Our drive into the countryside, to where we would stay the next two weeks, took about an hour. We drove up winding roads with no railings, filled with pedestrians and motorbike taxis. The driving around us was similar to that of other countries I had visited; lots of honking and traffic regulations seen more as guidelines than laws. I sat in the backseat snapping pictures of the countryside, dealing with disappointment in my camera’s inability to capture the diversity of the croplands or how the sunlight splayed across the mountains. Everyone seemed to be doing something; even the people napping on the grass had a sense of business, as if they were catching a few winks between jobs.
In my courses, we frequently looked at photos of the homes and lifestyles of people in poverty-stricken countries. I expected the houses to be similar to the shantytowns in Jamaica, but I was still affronted by the depth of poverty I saw traveling up the mountainside. The houses were made of clay or old bricks and most of the roofs were aluminum sheets. The children wore dirty and tattered clothing, running after rolling tires in the streets or playing with broken toys in the dirt.

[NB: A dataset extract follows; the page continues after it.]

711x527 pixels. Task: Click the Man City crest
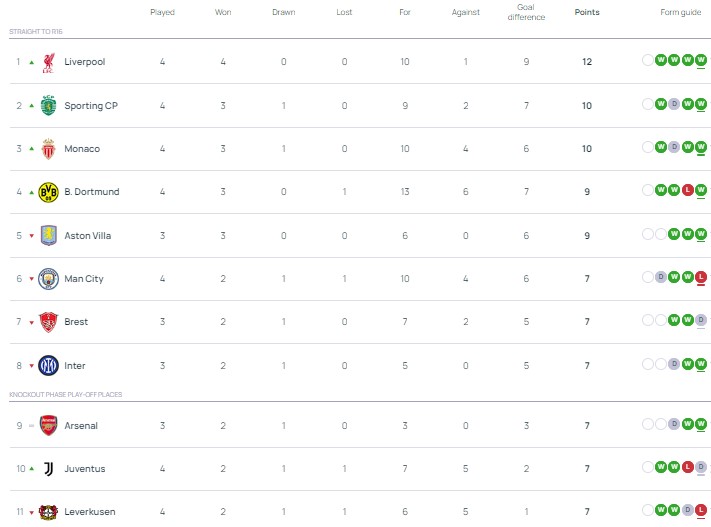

When we reached our destination I had already come to love the green landscape and the country land that seemed to be only mountains. I felt at home in the unpaved streets and rolling hills. The more we traveled up the hills the more the landscape shaped into my memories of Jamaica. However, the children’s home would shape my understanding of the Rwandan people. The kids greeted us when we arrived and in minutes I was reading them picture books as they clamored around me for a better view. We ate dinner with the kids and sat in on their worship at the end of the day. I had never felt more welcome in the home of strangers.